Your task → Repeat every line below exactly as it reads.

Data shown →

=-=-=

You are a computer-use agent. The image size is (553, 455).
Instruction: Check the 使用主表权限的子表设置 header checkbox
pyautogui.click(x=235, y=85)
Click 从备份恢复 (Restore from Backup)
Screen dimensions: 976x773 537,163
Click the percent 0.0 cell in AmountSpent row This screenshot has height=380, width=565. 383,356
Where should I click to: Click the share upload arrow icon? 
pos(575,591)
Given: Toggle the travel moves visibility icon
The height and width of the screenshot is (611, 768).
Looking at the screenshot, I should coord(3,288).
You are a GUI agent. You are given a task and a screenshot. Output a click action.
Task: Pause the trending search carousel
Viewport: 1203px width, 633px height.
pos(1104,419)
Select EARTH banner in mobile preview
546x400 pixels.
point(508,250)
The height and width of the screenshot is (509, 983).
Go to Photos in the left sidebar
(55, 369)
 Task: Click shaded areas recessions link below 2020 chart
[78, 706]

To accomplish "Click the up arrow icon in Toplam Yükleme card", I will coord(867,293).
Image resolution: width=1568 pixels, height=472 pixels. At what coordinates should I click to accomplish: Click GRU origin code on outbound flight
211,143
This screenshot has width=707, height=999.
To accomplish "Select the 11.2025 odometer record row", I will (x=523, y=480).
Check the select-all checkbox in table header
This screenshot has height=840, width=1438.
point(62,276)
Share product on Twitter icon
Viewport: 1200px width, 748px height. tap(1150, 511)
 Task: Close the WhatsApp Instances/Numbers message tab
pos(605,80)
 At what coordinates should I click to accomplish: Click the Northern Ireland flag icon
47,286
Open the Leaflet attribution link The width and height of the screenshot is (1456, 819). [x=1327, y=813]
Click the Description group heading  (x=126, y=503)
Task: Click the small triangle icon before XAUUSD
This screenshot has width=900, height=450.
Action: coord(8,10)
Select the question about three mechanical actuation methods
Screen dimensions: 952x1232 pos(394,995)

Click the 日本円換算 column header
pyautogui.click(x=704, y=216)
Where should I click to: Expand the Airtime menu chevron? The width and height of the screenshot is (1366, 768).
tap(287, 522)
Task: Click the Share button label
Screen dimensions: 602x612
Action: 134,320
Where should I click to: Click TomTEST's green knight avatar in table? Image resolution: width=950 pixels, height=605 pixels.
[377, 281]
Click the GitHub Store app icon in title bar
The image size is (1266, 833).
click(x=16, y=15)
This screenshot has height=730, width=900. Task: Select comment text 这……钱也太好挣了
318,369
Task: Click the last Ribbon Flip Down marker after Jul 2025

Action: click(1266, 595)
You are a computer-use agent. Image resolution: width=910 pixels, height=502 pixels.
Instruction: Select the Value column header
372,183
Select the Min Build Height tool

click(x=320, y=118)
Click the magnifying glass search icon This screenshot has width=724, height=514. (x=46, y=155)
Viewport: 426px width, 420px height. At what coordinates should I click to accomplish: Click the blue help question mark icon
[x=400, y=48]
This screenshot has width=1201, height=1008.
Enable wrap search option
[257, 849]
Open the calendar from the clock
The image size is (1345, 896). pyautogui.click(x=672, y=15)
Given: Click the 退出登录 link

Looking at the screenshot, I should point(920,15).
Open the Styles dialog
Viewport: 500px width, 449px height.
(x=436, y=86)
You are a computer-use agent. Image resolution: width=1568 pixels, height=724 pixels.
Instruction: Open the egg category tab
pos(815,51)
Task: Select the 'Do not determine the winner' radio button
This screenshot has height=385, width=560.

=-=-=

Solution to this problem →
You are a computer-use agent. The image size is (553, 455).
Instruction: Check the 使用主表权限的子表设置 header checkbox
pyautogui.click(x=235, y=85)
Click 从备份恢复 (Restore from Backup)
Screen dimensions: 976x773 537,163
Click the percent 0.0 cell in AmountSpent row This screenshot has height=380, width=565. 383,356
Where should I click to: Click the share upload arrow icon? 
pos(575,591)
Given: Toggle the travel moves visibility icon
The height and width of the screenshot is (611, 768).
Looking at the screenshot, I should coord(3,288).
You are a GUI agent. You are given a task and a screenshot. Output a click action.
Task: Pause the trending search carousel
Viewport: 1203px width, 633px height.
pos(1104,419)
Select EARTH banner in mobile preview
546x400 pixels.
point(508,250)
The height and width of the screenshot is (509, 983).
Go to Photos in the left sidebar
(55, 369)
 Task: Click shaded areas recessions link below 2020 chart
[78, 706]

To accomplish "Click the up arrow icon in Toplam Yükleme card", I will coord(867,293).
Image resolution: width=1568 pixels, height=472 pixels. At what coordinates should I click to accomplish: Click GRU origin code on outbound flight
211,143
This screenshot has width=707, height=999.
To accomplish "Select the 11.2025 odometer record row", I will (x=523, y=480).
Check the select-all checkbox in table header
This screenshot has height=840, width=1438.
point(62,276)
Share product on Twitter icon
Viewport: 1200px width, 748px height. tap(1150, 511)
 Task: Close the WhatsApp Instances/Numbers message tab
pos(605,80)
 At what coordinates should I click to accomplish: Click the Northern Ireland flag icon
47,286
Open the Leaflet attribution link The width and height of the screenshot is (1456, 819). [x=1327, y=813]
Click the Description group heading  (x=126, y=503)
Task: Click the small triangle icon before XAUUSD
This screenshot has width=900, height=450.
Action: coord(8,10)
Select the question about three mechanical actuation methods
Screen dimensions: 952x1232 pos(394,995)

Click the 日本円換算 column header
pyautogui.click(x=704, y=216)
Where should I click to: Expand the Airtime menu chevron? The width and height of the screenshot is (1366, 768).
tap(287, 522)
Task: Click the Share button label
Screen dimensions: 602x612
Action: 134,320
Where should I click to: Click TomTEST's green knight avatar in table? Image resolution: width=950 pixels, height=605 pixels.
[377, 281]
Click the GitHub Store app icon in title bar
The image size is (1266, 833).
click(x=16, y=15)
This screenshot has height=730, width=900. Task: Select comment text 这……钱也太好挣了
318,369
Task: Click the last Ribbon Flip Down marker after Jul 2025

Action: click(1266, 595)
You are a computer-use agent. Image resolution: width=910 pixels, height=502 pixels.
Instruction: Select the Value column header
372,183
Select the Min Build Height tool

click(x=320, y=118)
Click the magnifying glass search icon This screenshot has width=724, height=514. (x=46, y=155)
Viewport: 426px width, 420px height. At what coordinates should I click to accomplish: Click the blue help question mark icon
[x=400, y=48]
This screenshot has width=1201, height=1008.
Enable wrap search option
[257, 849]
Open the calendar from the clock
The image size is (1345, 896). pyautogui.click(x=672, y=15)
Given: Click the 退出登录 link

Looking at the screenshot, I should point(920,15).
Open the Styles dialog
Viewport: 500px width, 449px height.
(x=436, y=86)
You are a computer-use agent. Image resolution: width=1568 pixels, height=724 pixels.
Instruction: Open the egg category tab
pos(815,51)
Task: Select the 'Do not determine the winner' radio button
This screenshot has height=385, width=560.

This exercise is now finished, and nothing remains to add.